— What you are asked to do —
Go to the line that contains "Instruction: Click the" in the listing below, then output it and every line after it exactly, omitting pictures.

— Data to use —

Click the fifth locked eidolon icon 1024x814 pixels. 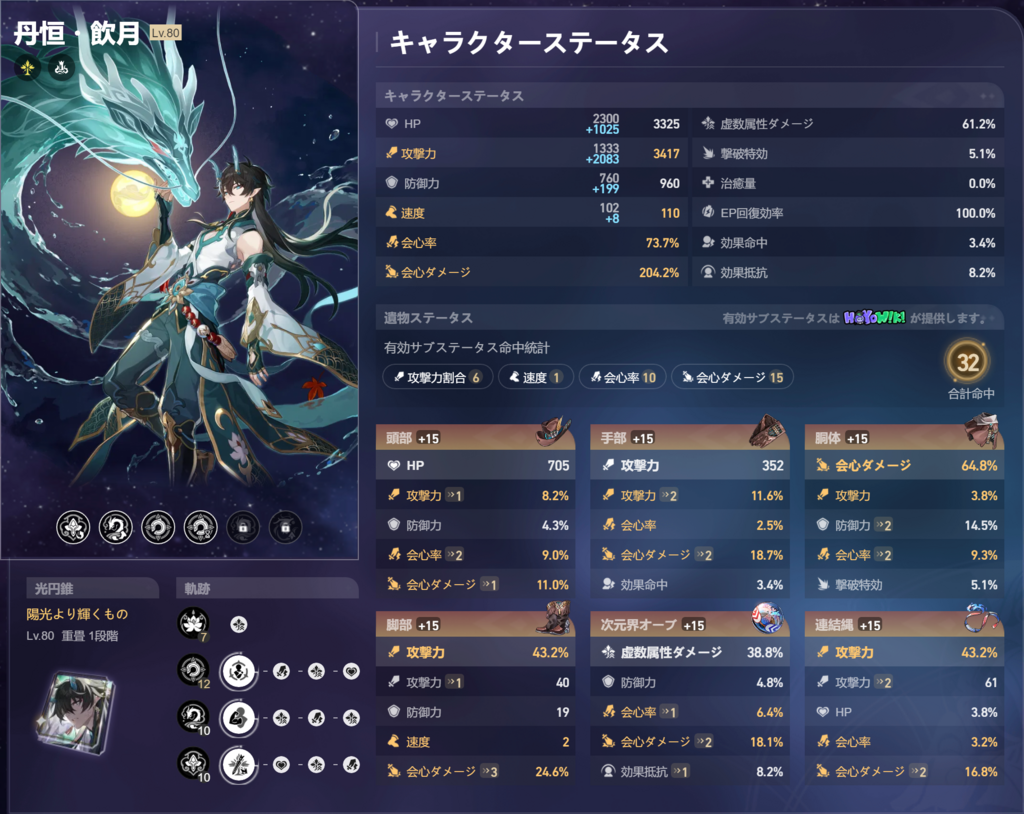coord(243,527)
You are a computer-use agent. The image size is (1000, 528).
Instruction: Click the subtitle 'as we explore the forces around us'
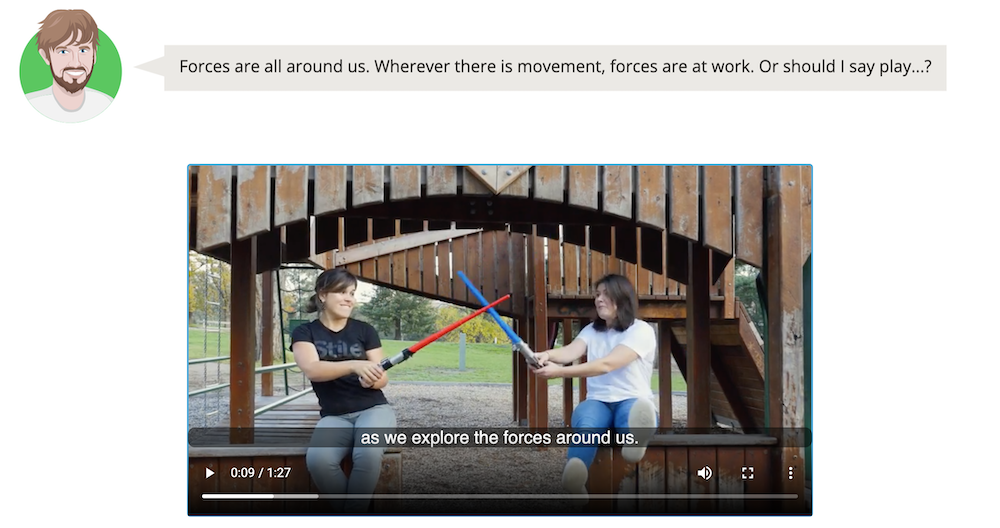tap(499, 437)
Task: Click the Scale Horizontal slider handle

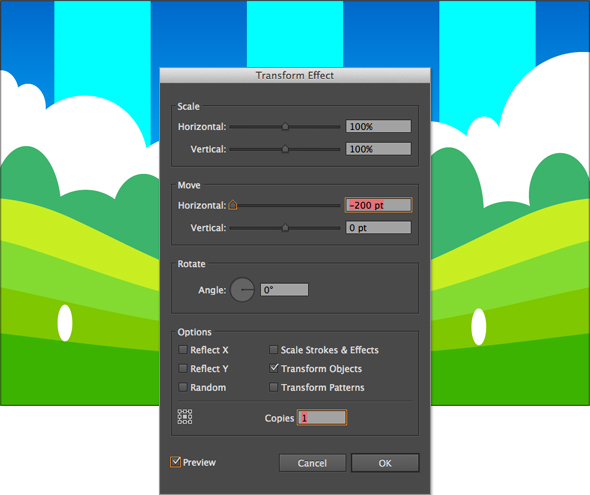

— Expected answer —
Instruction: Click the subtitle 'as we explore the forces around us'
tap(499, 437)
Task: Click the Scale Horizontal slider handle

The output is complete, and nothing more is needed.